En su adolescencia trabajó como aprendiz de barbero y un cliente lo rebautizó: “menudo raspa es este”. Y ya toda la vida llevó como amuleto el apodo de Raspa de las Santanas, que sacaba a relucir cuando necesitaba fortalecer su nostalgia de Albacete. Hasta lo utilizó como título de sus memorias. Bajaba los ojos y agitaba las manos para quitarse importancia. Me daban envidia esas manos, capaces de construir una casa, fabricarse los muebles, grabar signos en el cemento fresco. Recuerdo también cómo buscaba en los incontables bolsillos de su mono de trabajo el último poema que había escrito y que quería enseñarme. De cada uno de ellos asomaba un manuscrito doblado. “No, este tampoco es”, negaba sacudiendo la cabeza, hasta localizarlo en el último de todos los bolsillos. Me presentó a sus amigos poetas, me introdujo en sus tertulias catalanas.

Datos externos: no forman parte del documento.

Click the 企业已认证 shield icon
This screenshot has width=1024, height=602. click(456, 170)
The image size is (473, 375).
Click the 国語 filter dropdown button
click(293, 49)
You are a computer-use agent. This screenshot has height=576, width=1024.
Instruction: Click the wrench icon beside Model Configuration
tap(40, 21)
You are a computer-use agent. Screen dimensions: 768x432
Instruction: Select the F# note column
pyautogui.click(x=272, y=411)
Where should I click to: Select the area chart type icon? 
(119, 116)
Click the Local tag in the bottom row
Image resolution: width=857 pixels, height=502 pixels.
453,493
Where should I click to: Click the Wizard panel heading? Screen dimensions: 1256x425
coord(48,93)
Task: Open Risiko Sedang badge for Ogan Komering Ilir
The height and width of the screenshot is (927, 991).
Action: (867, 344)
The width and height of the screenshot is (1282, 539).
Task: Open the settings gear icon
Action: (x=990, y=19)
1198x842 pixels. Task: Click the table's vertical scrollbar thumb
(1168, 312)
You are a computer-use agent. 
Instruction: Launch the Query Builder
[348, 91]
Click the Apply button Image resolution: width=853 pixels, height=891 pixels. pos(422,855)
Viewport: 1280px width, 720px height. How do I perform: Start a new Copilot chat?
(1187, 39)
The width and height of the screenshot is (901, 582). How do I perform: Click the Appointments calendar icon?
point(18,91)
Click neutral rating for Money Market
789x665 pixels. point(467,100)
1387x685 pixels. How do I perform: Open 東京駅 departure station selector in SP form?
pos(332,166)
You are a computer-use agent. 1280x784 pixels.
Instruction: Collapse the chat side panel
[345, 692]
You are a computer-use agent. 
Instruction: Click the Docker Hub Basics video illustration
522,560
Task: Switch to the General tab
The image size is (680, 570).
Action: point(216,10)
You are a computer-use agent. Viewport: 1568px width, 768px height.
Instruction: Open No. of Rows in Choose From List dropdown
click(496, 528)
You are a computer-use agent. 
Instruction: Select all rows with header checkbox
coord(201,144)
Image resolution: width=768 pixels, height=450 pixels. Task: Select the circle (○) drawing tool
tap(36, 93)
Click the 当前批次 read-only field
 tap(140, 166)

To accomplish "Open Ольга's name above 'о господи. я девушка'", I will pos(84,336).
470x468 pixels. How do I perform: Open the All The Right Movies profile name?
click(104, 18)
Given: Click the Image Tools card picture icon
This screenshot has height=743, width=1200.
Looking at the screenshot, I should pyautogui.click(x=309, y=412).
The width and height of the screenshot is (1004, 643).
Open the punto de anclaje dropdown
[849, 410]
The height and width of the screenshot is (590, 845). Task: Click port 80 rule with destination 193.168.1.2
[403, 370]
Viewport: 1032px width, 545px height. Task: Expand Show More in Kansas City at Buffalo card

Una tarde de lluvia en que veníamos de vuelta a su casa, en la calle Canarias, donde nos esperaba la mesa dispuesta por Celestina, me comentó que los versos que mejor sonaban eran los endecasílabos y los heptasílabos. Yo los había oído nombrar en el instituto, incluso había tenido que memorizarlos, pero no sentí la revelación hasta que no se lo oí contar a aquel poeta, que a su vez lo había aprendido indagando a su manera, porque fue un niño de la guerra y nunca pudo estudiar decentemente. Hay cosas que sólo pueden transmitirse entre iguales. Era poeta, sentía “la luz que te despierta dorándote los párpados / y hace que te equivoques y te engañes”. Y llevaba tiempo huyendo del pensamiento de la muerte a través de una escritura febril que a veces lo devolvía al punto de partida: “piensa en morir y punto; no fabriques / otras inalcanzables esperanzas”. Esta semana he estado visitando tu pirámide, viejo amigo.